An 87-year-old Swiss woman's esophagus twisted itself into a corkscrew shape whenever she ate, causing her to suffer painful spasms in her chest, NBC News reported.

Her doctors performed an endoscopy and found that whenever she swallowed, her esophagus would twist into the helical shape. The problem had caused her to lose 11 lbs. over the past several months.

"The magnitude of this finding is extraordinary," Dr. Luc Biedermann of the University Hospital Zurich said.

Dr. Biedermann treated the woman's esophagus and reported it in this week's New England Journal of Medicine.

Surprisingly, this condition has happened before. Dr. Michael Vaezi specializes in "esophageal motility disorders" at Vanderbilt University Medical Center in Tennessee. He says he's seen the condition many times, in fact, they "encounter these patients on a weekly basis," NBC reported.

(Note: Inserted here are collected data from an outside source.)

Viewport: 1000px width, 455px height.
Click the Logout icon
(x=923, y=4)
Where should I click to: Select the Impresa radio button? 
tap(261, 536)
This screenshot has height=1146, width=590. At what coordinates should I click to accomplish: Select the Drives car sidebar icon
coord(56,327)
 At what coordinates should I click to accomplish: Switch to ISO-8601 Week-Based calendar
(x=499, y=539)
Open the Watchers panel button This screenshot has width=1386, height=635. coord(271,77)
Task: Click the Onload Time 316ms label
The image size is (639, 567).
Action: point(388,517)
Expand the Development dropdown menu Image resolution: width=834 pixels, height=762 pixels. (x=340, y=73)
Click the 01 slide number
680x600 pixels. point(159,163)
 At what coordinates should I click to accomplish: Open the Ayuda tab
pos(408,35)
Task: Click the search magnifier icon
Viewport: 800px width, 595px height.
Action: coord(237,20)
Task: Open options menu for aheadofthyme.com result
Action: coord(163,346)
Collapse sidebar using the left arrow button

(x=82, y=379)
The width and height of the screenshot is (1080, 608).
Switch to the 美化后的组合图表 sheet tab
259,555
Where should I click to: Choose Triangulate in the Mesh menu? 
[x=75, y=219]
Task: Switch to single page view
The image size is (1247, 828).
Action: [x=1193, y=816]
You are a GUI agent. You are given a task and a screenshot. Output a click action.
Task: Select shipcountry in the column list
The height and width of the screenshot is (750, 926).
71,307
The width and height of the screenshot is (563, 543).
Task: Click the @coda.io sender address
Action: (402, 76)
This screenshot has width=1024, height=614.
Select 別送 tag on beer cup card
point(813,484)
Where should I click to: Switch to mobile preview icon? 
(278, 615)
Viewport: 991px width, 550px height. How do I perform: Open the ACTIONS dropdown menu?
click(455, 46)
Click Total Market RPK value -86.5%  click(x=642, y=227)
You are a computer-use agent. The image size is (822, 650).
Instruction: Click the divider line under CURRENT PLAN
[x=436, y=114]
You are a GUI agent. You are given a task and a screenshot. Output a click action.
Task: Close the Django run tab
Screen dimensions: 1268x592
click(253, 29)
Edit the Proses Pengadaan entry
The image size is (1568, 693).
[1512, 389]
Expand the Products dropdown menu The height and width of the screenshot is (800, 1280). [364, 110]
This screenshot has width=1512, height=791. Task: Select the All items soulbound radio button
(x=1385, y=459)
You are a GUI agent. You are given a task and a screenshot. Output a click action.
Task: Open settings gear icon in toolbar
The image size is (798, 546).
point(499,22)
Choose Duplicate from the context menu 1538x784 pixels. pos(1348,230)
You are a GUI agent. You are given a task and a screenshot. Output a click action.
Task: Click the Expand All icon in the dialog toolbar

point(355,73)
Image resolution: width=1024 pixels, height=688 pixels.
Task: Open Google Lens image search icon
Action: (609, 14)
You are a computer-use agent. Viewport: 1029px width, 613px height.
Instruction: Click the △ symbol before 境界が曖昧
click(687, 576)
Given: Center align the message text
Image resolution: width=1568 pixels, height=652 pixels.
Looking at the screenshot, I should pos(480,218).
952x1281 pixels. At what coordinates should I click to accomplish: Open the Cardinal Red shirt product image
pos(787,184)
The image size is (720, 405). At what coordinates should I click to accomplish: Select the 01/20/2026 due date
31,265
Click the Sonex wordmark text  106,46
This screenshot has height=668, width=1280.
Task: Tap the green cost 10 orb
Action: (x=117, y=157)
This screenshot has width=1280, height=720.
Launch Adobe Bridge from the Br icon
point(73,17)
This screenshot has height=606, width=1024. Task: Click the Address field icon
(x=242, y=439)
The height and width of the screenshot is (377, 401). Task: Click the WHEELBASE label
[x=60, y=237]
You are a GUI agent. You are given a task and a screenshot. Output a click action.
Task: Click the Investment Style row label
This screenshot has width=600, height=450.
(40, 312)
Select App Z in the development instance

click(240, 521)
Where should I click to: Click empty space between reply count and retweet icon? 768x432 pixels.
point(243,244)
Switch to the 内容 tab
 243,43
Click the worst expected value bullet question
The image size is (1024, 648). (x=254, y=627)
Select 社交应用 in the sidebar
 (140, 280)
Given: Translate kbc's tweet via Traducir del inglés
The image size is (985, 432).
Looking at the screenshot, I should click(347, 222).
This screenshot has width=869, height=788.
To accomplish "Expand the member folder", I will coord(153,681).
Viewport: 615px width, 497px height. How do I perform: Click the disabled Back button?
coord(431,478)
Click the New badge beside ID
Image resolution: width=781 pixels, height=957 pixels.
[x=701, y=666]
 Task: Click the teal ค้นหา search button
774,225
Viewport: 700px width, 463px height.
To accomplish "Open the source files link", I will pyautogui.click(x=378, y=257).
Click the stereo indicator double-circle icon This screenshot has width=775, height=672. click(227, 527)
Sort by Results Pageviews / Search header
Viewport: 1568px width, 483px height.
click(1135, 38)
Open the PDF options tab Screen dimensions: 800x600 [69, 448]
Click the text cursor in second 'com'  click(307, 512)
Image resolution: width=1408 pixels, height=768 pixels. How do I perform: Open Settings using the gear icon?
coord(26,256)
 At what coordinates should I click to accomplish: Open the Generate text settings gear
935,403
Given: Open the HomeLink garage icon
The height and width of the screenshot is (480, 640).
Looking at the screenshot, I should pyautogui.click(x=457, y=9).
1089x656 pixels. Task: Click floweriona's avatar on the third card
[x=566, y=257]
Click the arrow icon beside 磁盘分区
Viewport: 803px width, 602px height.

There was another report in a 2003 edition of the New England Journal of Medicine about an 89-year-old woman who complained of difficulty swallowing, burping, and abdominal pain. Her esophagus was also helical shaped.

The reason for the esophagus twisting in this way, Dr. John Pandolfino, a gastroenterologist at Northwestern Memorial Hospital in Chicago, explained to MyHealthNewsDaily, is because of the way the esophagus muscles contract. Whereas they would normally contract from top to bottom one muscle at a time, pushing food into the stomach. The difference with the helical esophagus is that all the muscles contract at the same time, moving the food nowhere and causing the esophagus to be pulled into a spiral shape.

While the condition has no cure, doctors tried to treat the patient with high-dose proton-pump inhibitor drugs and long-acting calcium channel blockers, which Vaezi said can lessen the "squeeze" of the contractions. Neither drug worked for this patient.